• [What the task requires] Some entries follow. Reproduce exactly the lines starting at the one with "YAZARLAR (905, 17)" and stopping after the one with "Iowa City (619, 941)".

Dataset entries
▬▬▬

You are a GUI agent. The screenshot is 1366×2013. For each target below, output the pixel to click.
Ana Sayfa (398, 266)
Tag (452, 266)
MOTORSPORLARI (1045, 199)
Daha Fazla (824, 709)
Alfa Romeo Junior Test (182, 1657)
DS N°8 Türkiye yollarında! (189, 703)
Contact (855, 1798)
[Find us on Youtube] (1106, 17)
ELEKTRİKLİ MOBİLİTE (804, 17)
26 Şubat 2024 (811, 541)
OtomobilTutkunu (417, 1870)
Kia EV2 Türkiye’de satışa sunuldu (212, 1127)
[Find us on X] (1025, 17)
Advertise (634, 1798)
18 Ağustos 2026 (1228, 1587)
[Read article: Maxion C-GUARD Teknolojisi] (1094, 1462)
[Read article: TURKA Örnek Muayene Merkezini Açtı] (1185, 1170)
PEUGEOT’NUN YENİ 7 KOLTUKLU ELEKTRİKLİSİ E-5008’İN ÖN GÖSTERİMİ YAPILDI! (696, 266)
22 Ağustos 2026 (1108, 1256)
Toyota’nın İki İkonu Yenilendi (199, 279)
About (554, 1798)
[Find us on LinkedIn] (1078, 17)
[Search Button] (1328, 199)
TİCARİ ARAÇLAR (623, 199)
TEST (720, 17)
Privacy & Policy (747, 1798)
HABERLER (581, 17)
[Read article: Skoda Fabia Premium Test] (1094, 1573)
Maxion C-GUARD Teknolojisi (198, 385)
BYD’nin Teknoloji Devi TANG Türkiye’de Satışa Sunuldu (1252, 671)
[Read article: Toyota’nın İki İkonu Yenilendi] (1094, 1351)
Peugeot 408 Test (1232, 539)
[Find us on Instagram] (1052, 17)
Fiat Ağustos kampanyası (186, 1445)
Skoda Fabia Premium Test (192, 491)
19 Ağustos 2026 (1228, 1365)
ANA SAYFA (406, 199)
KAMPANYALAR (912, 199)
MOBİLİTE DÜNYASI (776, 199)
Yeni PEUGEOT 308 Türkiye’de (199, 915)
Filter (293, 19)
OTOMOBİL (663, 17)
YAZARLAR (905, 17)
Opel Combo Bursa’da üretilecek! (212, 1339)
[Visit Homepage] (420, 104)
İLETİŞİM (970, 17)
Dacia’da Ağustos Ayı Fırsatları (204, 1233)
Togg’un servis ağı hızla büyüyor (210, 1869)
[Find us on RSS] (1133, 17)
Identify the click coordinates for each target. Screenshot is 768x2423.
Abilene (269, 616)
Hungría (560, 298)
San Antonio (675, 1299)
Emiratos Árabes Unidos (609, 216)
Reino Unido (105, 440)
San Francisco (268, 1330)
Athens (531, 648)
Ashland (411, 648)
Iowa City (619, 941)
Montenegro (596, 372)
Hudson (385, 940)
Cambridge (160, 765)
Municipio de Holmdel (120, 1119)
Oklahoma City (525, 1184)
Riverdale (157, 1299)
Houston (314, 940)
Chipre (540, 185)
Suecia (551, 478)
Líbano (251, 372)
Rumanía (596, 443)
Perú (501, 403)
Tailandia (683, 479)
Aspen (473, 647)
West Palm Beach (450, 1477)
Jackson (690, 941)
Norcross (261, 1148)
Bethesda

▬▬▬

• [Solution to the exercise]
YAZARLAR (905, 17)
Opel Combo Bursa’da üretilecek! (212, 1339)
[Visit Homepage] (420, 104)
İLETİŞİM (970, 17)
Dacia’da Ağustos Ayı Fırsatları (204, 1233)
Togg’un servis ağı hızla büyüyor (210, 1869)
[Find us on RSS] (1133, 17)
Identify the click coordinates for each target. Screenshot is 768x2423.
Abilene (269, 616)
Hungría (560, 298)
San Antonio (675, 1299)
Emiratos Árabes Unidos (609, 216)
Reino Unido (105, 440)
San Francisco (268, 1330)
Athens (531, 648)
Ashland (411, 648)
Iowa City (619, 941)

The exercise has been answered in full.